### [The problem]
Once the pictures have been removed, repeat the remainder of the records exactly.

### [Input data]
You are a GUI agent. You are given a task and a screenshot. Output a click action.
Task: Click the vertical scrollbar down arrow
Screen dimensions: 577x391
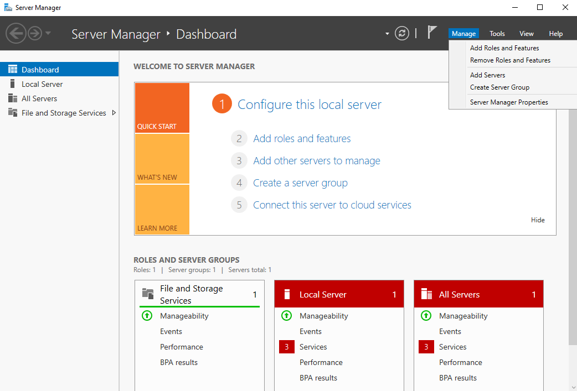(x=573, y=386)
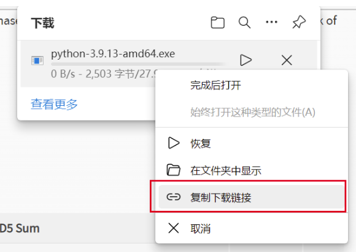Open the downloads folder icon in header

tap(217, 22)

### [Solution to this exercise]
You are a GUI agent. You are given a task and a screenshot. Output a click action.
Task: Click the vertical scrollbar down arrow
Screen dimensions: 577x391
(x=573, y=386)
Open the downloads folder icon in header

tap(217, 22)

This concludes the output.